● **TASK OBJECTIVE**: Edit the lines from the line with "You are a computer-use agent. Viewport: 459px" up to and including the line with "This screenshot has width=1090, height=466." so that "green" becomes "red", and give those lines back with nothing else changed.

- - -

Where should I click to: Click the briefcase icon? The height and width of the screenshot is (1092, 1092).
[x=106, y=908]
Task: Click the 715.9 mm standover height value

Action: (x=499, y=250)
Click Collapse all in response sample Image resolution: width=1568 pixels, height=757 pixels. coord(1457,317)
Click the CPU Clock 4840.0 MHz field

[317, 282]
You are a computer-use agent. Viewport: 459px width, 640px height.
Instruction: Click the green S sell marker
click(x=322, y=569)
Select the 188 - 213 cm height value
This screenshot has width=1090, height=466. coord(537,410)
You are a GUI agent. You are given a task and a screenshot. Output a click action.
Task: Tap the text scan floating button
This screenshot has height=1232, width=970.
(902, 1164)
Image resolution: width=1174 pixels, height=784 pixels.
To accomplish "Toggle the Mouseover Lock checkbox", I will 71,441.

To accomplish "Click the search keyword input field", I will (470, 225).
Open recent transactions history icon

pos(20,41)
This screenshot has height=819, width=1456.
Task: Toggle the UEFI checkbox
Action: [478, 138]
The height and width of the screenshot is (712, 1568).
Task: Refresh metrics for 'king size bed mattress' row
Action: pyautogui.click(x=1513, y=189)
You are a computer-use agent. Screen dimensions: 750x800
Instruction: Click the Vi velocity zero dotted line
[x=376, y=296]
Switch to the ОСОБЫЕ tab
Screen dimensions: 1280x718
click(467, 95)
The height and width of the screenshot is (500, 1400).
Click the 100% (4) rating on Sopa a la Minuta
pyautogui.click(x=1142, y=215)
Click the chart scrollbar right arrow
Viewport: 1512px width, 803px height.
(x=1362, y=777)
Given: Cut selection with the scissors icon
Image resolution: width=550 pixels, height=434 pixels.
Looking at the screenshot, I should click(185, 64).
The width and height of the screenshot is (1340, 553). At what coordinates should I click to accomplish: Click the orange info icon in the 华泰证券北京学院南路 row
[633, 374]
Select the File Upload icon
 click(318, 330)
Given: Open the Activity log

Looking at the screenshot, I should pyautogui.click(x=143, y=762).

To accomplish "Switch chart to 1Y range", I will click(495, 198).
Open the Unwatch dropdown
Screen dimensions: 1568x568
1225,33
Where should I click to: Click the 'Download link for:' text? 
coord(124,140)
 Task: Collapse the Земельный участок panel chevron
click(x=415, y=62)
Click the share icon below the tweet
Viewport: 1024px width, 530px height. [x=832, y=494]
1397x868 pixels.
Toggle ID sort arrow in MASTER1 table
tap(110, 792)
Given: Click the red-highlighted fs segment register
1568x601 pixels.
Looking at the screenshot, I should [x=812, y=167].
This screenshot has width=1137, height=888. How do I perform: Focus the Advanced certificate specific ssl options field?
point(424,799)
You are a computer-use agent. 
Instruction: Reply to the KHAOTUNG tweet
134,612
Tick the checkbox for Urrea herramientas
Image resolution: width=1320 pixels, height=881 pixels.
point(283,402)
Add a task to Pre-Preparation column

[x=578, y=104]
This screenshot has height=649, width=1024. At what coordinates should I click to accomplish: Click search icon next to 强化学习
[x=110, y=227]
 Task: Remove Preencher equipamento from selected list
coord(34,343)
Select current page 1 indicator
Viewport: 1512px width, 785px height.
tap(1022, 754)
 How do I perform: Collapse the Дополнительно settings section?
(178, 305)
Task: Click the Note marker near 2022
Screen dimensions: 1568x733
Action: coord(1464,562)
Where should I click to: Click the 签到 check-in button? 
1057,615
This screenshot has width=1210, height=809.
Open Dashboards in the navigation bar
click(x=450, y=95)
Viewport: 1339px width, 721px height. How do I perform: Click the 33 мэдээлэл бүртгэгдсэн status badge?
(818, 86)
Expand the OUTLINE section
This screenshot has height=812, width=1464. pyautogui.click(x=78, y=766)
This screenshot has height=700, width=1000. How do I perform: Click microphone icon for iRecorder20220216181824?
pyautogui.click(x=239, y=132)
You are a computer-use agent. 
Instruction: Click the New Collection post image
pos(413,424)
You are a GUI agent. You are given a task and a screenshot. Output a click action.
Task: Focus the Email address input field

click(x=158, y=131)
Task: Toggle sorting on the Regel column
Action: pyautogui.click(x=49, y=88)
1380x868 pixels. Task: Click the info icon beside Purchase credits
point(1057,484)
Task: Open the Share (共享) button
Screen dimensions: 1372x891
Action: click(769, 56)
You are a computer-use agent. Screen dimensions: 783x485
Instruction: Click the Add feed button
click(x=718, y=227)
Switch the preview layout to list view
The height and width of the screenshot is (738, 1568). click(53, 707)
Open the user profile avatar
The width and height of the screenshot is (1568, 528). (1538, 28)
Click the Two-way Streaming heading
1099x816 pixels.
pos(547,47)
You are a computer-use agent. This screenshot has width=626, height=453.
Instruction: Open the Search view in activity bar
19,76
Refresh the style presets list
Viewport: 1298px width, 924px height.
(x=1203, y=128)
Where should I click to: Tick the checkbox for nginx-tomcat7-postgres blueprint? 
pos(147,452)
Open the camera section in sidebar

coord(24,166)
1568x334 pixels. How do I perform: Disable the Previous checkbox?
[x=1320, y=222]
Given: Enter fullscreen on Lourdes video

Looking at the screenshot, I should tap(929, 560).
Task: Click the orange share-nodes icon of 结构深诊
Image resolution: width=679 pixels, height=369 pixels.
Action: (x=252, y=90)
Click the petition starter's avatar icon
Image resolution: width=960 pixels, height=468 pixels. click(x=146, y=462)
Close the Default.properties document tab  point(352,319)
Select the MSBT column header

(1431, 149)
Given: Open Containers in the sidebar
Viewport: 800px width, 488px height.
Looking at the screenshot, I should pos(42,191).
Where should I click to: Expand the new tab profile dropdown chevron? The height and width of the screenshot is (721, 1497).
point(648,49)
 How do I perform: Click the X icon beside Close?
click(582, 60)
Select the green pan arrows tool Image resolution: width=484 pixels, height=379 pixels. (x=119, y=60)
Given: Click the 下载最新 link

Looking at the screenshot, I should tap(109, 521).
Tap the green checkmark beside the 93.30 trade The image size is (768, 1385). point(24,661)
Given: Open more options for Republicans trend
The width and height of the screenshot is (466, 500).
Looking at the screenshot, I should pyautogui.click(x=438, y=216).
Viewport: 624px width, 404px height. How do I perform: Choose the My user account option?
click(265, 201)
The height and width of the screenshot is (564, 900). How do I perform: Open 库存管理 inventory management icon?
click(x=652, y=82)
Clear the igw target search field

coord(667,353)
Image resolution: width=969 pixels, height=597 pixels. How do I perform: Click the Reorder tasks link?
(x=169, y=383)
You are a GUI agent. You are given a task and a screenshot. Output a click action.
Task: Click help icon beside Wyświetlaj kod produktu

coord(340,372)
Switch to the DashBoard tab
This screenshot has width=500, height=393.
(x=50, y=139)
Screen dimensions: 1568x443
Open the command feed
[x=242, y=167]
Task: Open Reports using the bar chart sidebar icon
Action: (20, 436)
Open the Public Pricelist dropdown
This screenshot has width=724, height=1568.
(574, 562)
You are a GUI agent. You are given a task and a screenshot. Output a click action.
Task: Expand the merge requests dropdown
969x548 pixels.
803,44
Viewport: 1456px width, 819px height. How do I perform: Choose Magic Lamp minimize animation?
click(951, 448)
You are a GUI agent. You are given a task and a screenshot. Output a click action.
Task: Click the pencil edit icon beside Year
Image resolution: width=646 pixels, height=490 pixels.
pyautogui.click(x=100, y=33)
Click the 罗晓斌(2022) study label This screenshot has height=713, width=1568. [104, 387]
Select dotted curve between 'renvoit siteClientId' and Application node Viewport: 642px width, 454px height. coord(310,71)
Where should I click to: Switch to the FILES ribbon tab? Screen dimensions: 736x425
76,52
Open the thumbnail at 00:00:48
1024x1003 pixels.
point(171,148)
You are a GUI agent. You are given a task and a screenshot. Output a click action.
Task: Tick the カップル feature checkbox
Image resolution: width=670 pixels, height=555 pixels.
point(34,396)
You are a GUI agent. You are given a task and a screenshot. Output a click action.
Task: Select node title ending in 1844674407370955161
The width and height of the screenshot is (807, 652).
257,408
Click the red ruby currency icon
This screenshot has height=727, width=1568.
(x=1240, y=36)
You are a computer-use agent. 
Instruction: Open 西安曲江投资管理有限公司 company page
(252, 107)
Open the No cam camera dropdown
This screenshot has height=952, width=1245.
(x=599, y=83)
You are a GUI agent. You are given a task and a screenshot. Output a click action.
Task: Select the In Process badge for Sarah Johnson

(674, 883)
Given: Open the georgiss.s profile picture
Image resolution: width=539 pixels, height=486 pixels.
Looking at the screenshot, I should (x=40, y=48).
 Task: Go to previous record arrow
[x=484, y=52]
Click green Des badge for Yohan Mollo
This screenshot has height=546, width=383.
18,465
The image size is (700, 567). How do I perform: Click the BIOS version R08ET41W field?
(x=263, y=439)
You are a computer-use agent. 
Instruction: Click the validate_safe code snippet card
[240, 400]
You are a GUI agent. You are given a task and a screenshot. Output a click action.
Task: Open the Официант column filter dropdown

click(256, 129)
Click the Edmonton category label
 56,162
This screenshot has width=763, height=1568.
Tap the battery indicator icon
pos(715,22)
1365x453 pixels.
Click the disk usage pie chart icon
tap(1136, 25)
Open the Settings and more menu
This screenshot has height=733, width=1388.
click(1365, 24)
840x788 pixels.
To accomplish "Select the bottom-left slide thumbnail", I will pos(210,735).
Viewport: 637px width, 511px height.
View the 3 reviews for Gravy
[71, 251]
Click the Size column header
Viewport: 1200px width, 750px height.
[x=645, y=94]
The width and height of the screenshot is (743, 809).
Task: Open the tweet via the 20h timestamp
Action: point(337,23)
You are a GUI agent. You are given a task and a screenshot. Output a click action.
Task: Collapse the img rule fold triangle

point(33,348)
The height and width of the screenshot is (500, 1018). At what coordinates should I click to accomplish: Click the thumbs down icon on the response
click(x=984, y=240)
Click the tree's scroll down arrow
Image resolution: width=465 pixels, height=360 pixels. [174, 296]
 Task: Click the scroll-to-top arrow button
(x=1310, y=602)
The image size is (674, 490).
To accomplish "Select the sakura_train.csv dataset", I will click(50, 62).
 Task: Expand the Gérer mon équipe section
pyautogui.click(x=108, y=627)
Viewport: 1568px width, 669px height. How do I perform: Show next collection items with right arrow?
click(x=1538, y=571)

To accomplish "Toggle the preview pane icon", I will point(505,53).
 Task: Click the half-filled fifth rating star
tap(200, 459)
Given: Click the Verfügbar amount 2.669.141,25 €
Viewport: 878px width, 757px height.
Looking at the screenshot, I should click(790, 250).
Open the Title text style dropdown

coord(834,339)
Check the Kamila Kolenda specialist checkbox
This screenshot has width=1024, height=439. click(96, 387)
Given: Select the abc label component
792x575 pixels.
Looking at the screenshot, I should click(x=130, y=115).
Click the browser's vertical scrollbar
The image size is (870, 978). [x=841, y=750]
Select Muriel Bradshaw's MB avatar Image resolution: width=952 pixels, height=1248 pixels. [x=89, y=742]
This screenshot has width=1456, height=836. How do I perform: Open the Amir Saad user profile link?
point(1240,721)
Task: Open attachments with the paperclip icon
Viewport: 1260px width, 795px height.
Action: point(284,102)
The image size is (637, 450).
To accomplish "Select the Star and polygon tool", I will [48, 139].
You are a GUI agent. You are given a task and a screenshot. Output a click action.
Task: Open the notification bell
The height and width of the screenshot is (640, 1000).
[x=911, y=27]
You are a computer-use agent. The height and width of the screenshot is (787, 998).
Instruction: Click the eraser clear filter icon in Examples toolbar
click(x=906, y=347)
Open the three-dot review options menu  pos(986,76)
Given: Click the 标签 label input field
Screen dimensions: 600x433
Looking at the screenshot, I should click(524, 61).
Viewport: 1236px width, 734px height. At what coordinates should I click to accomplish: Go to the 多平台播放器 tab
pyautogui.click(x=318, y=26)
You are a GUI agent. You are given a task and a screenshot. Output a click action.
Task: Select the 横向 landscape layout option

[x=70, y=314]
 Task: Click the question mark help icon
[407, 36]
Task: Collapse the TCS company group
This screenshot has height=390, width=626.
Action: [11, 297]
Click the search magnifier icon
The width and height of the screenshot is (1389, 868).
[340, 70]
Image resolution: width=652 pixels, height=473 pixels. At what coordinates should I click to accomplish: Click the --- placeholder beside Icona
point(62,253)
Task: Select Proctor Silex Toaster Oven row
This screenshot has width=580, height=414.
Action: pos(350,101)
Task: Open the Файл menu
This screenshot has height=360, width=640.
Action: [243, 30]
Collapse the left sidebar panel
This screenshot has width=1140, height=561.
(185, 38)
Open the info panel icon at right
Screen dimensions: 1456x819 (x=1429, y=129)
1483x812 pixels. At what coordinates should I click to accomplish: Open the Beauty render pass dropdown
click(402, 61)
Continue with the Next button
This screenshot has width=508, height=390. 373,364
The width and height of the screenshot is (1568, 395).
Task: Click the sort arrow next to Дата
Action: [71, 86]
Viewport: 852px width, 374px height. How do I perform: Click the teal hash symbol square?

- - -

● **FINISHED EXERCISE**:
You are a computer-use agent. Viewport: 459px width, 640px height.
Instruction: Click the red S sell marker
click(x=322, y=569)
Select the 188 - 213 cm height value
This screenshot has width=1090, height=466. coord(537,410)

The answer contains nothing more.